_TASK:_
In this exercise, print only the lines of the records below from the one with "Where should I" through the one with "Viewport: 928px width, 445px height.", inclusive. Pictures are not part of the copy.
────────
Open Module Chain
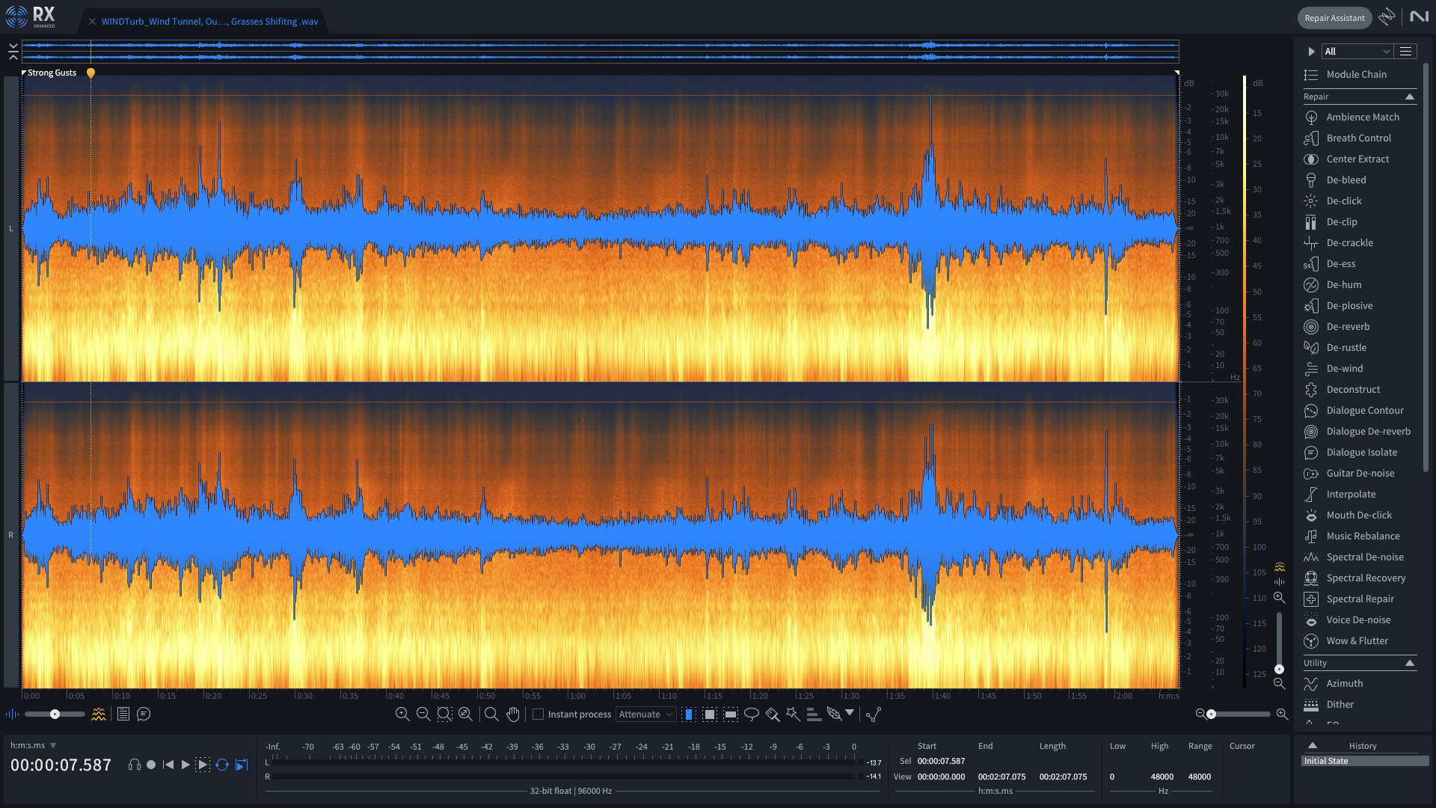Viewport: 1436px width, 808px height. coord(1356,74)
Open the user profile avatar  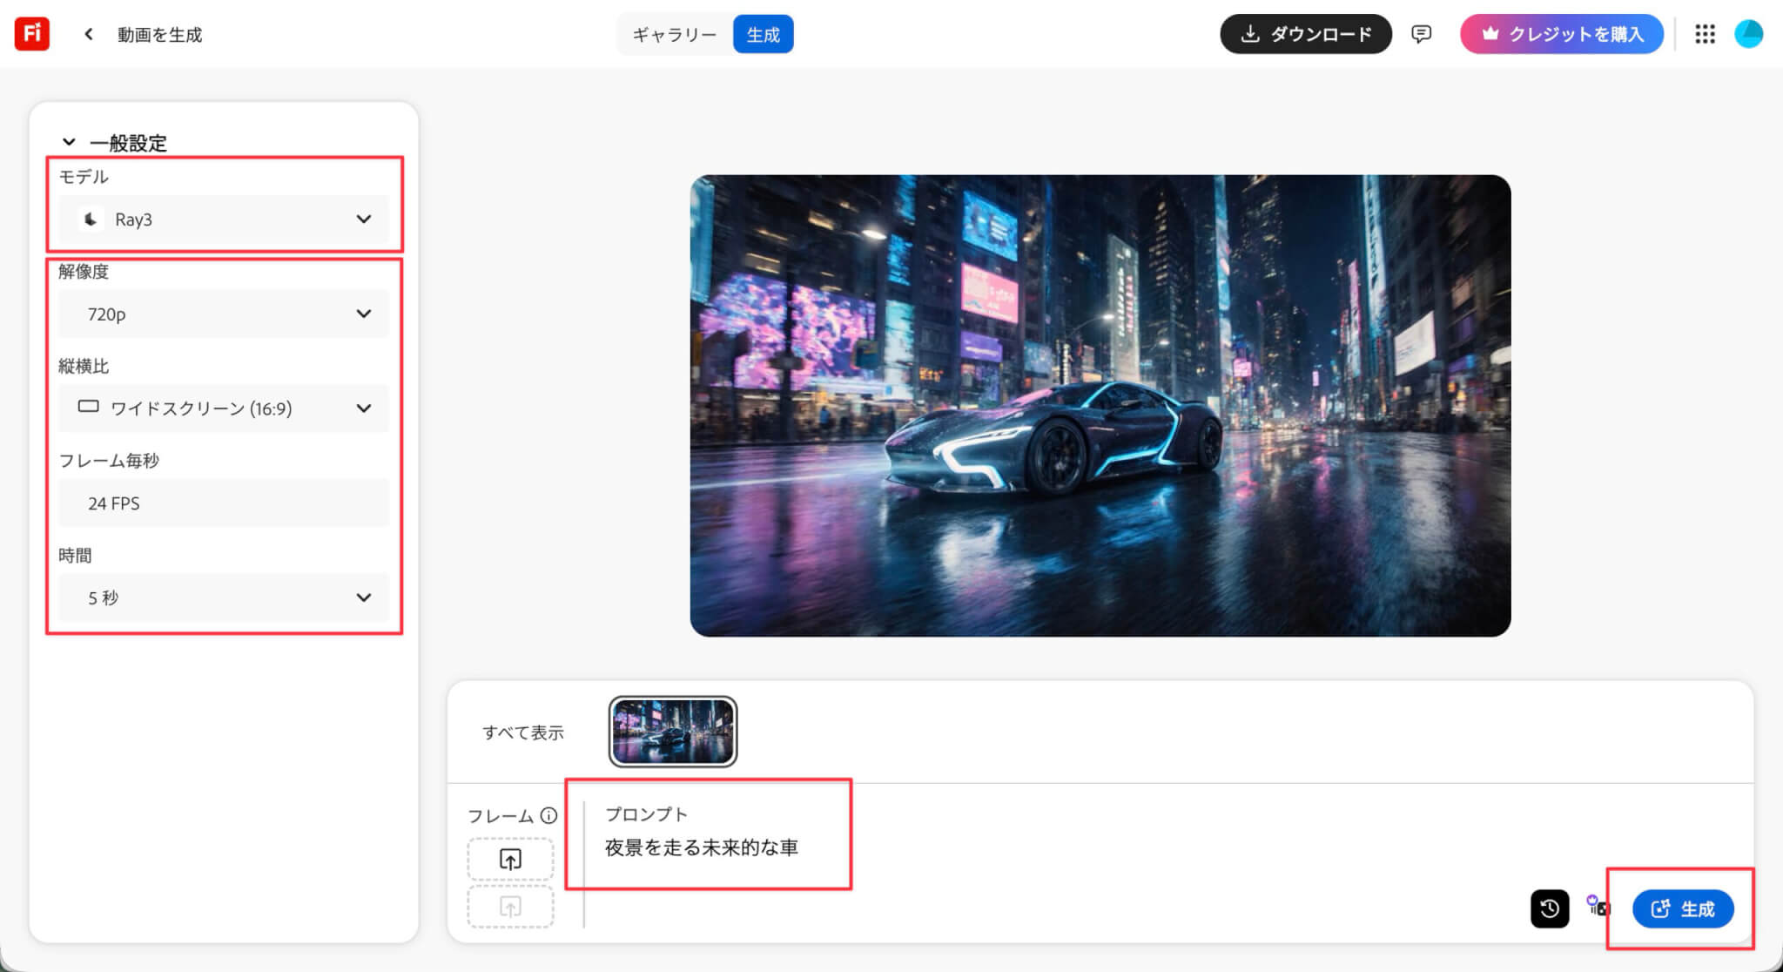point(1748,34)
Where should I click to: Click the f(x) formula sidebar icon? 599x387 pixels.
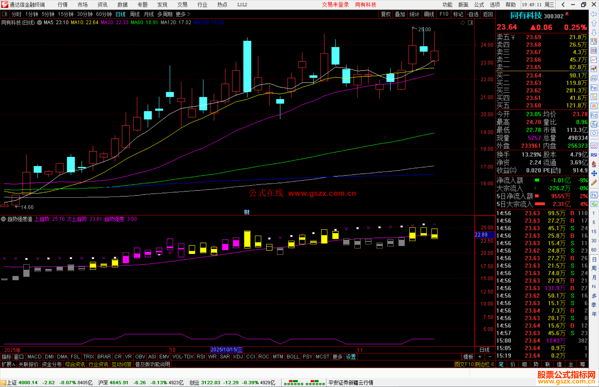[594, 124]
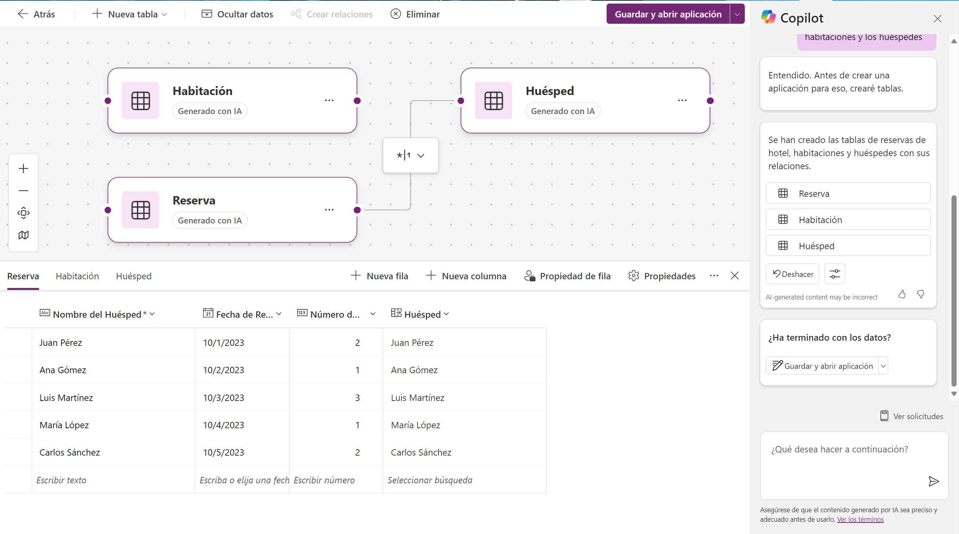959x534 pixels.
Task: Click the zoom out icon on canvas
Action: pos(23,191)
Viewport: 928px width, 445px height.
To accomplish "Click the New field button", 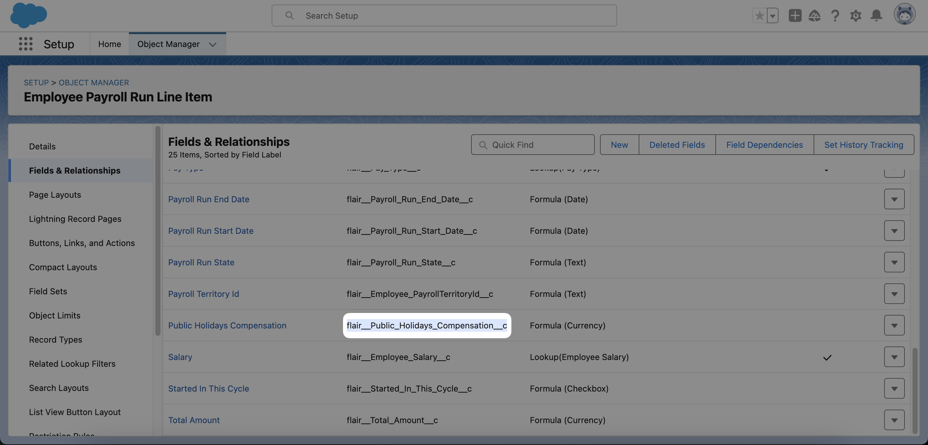I will pos(619,145).
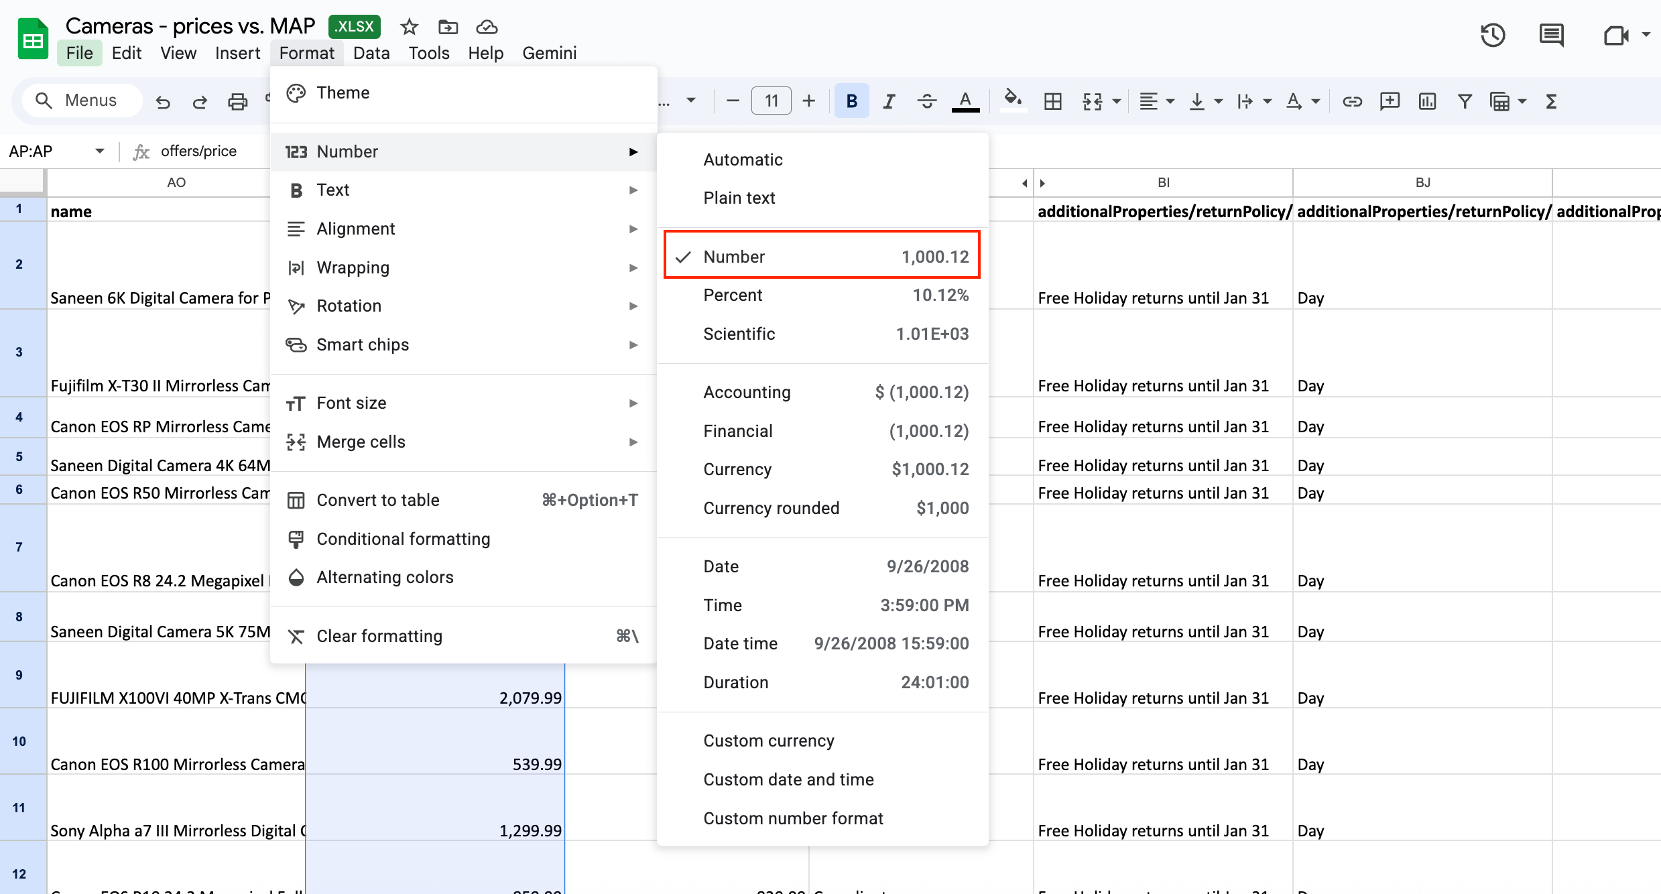Toggle bold formatting in the toolbar
The width and height of the screenshot is (1661, 894).
click(851, 101)
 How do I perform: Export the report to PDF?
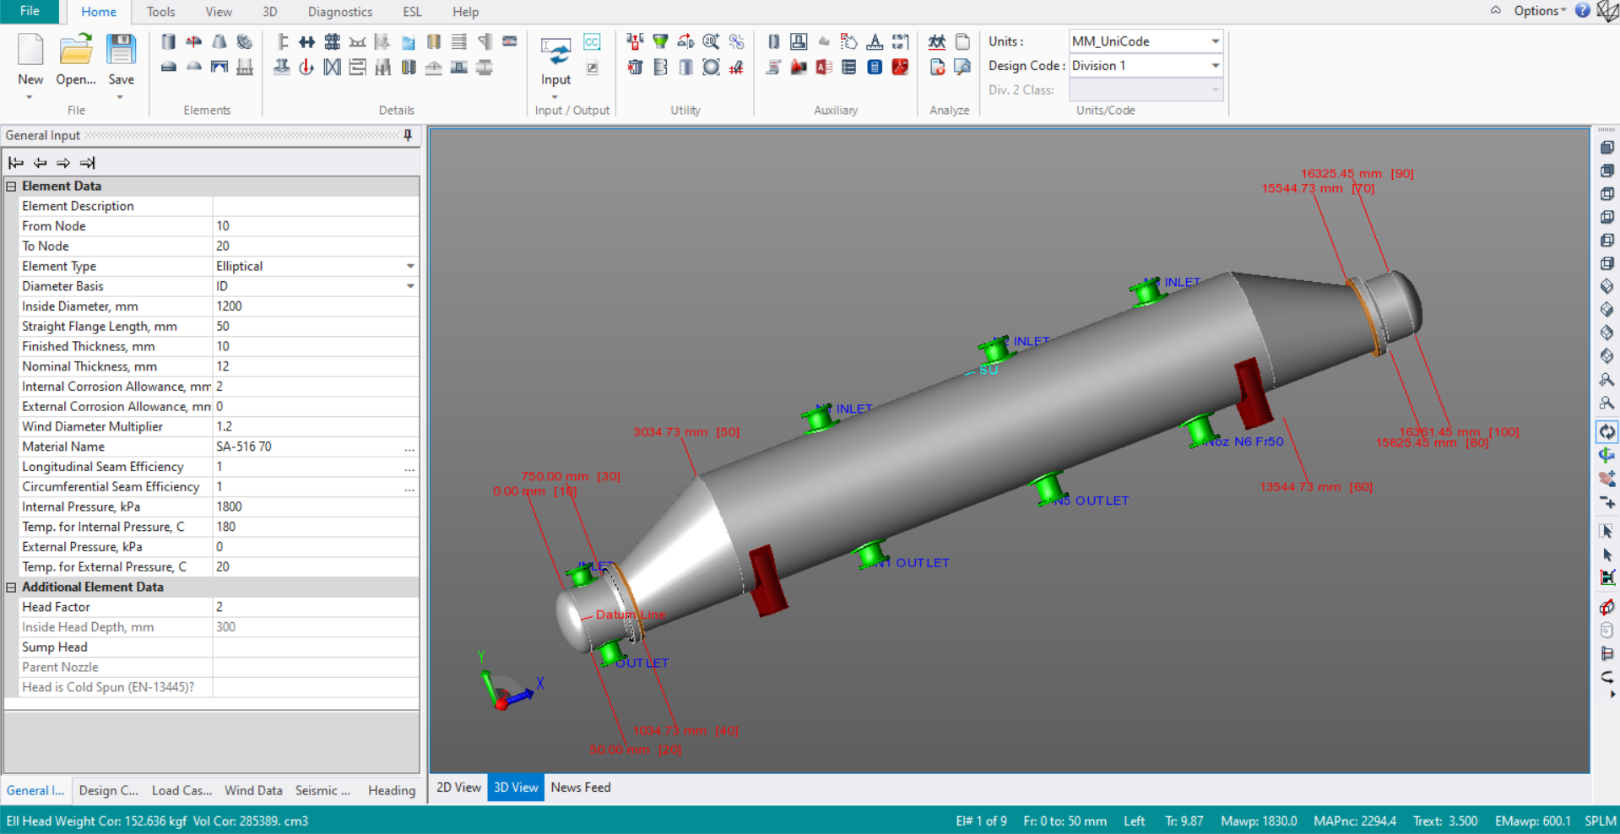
────────
_RESPONSE TO THE TASK:_
Where should I click to: Click the f(x) formula sidebar icon? 599x387 pixels.
[594, 124]
959x534 pixels.
Task: Click the zoom out icon on canvas
Action: pos(23,191)
Viewport: 928px width, 445px height.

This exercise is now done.